El gran orador habrá de padecer, por aquellos años, un cáncer de lengua.

Una década más tarde languidecía con respirador en terapia intensiva del área Covid en el hospital El Cruce, entre Varela, Berazategui y Quilmes. Fue inducido a un coma farmacológico y, con un pulmón comprometido, conectado a un respirador automático. Tenía mal el hígado y una afección cerebral lo llevó a la parálisis.

Nacido en Bahía Blanca hacia 1942, no llegó al 23 de diciembre para cumplir sus 78 años. En su Twitter se presentaba así: “He sido tres veces intendente de Varela. Estudié Teatro y Filosofía y Letras. Estudio Ciencias Políticas”.

Murió en la mañana del pasado domingo 29 mientras el mundo lloraba a Diego Maradona. Ningún medio nacional lo había informado hasta ahora.

El intendente Watson decretó un día de duelo con bandera a media asta.

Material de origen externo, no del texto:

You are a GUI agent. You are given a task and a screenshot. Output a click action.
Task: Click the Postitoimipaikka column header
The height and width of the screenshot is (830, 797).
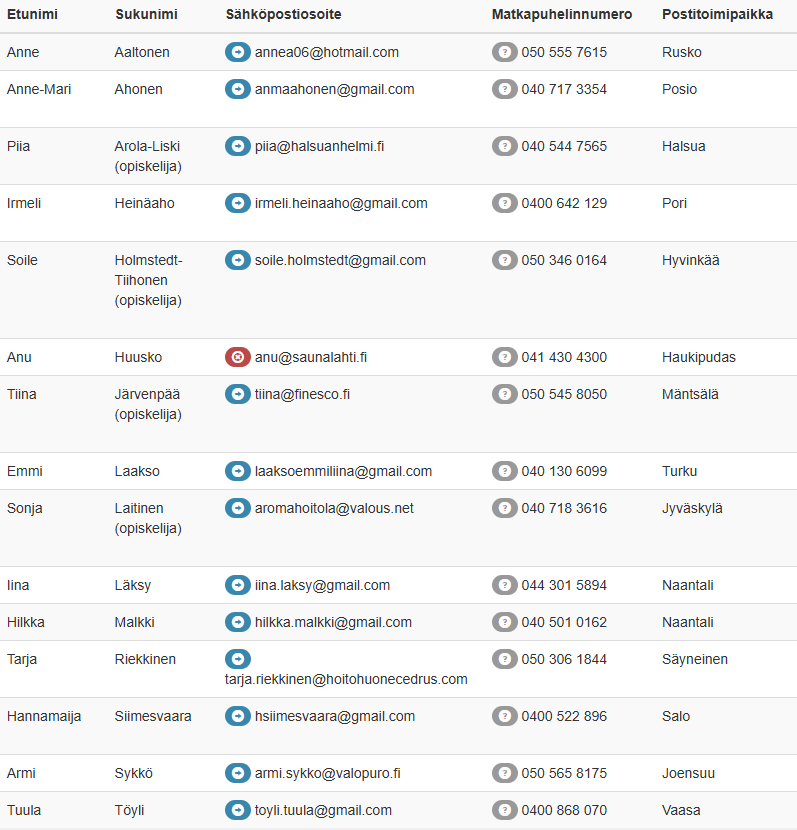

La Comisión MVJ de Varela aprovechó para repudiar a la Cámara Federal de La Plata que nunca lo citó en relación con el testimonio de Elena Dakuyaku; lo mismo que al juez federal de Quilmes, Luis Armella, porque no actuó en la causa por los NN del Cementerio de Varela. Resumieron su parecer con una frase: “No nos alegra la muerte, nos enoja la impunidad”.